Since April 1, the rules have prioritized metal recovery. Spent EV batteries still contain materials of significant value, including lithium, nickel, and cobalt.
"Many countries without lithium resources are seeing end-of-life batteries as a potential source of lithium to be more self-sufficient," Adam Megginson, principal analyst at Benchmark Mineral Intelligence, said, according to Rest of World. He described it as "a kind of urban mining."
In the U.S. and Europe, companies and policymakers have generally been more open to repurposing these batteries before taking them apart. A pack that no longer delivers a strong driving range in a vehicle can still store electricity for warehouses and the power grid.
Part of the reason China views the issue differently is that many of its EVs run on lithium-iron-phosphate batteries. Those batteries are cheaper and contain fewer high-value metals, making recycling less profitable unless regulation strongly pushes it.
Why does it matter?
The way old EV batteries are handled could influence both the price of future electric vehicles and the affordability of storing solar and wind power for later use.
Giving aging batteries a second life on the grid can also help support the power system.

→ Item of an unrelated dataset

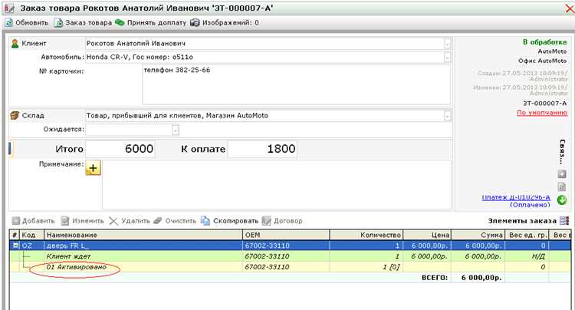Click Принять доплату money icon
Image resolution: width=575 pixels, height=310 pixels.
point(120,23)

Recycling is still crucial because the materials inside batteries are limited, expensive, and heavily contested worldwide. Cobalt and nickel remain especially valuable, and lithium continues to be a major strategic resource.
Pulling those materials out of retired batteries can cut demand for new mining and help steady supply chains.
Rest of World noted that Beatrice Browning, battery recycling technology lead at Benchmark Mineral Intelligence, summarized one of the main complications: "The cheaper the battery, the less economic it is to recycle. And with cheaper batteries comes more reliance on regulation to mandate their recycling."
What's being done?
In the U.S., second-life battery projects are already moving past the idea stage.
As Rest of World reported, Waymo recently reached an agreement to send its used nickel-and-cobalt batteries to B2U Storage Solutions for energy storage projects in California and Texas.
That approach can extend a battery's working life by another five to 10 years before recycling. B2U CEO Freeman Hall said: "By extending the use of these batteries as grid storage, we are monetizing the full potential of EV batteries, now providing crucial stability to the power grid as energy demand continues to grow."
Europe is also putting its policy framework in place, with higher lithium recovery requirements and minimum recycled-content standards for new batteries that increase over time. China, meanwhile, is using battery tracking and producer-take-back rules to ensure old packs reach recyclers.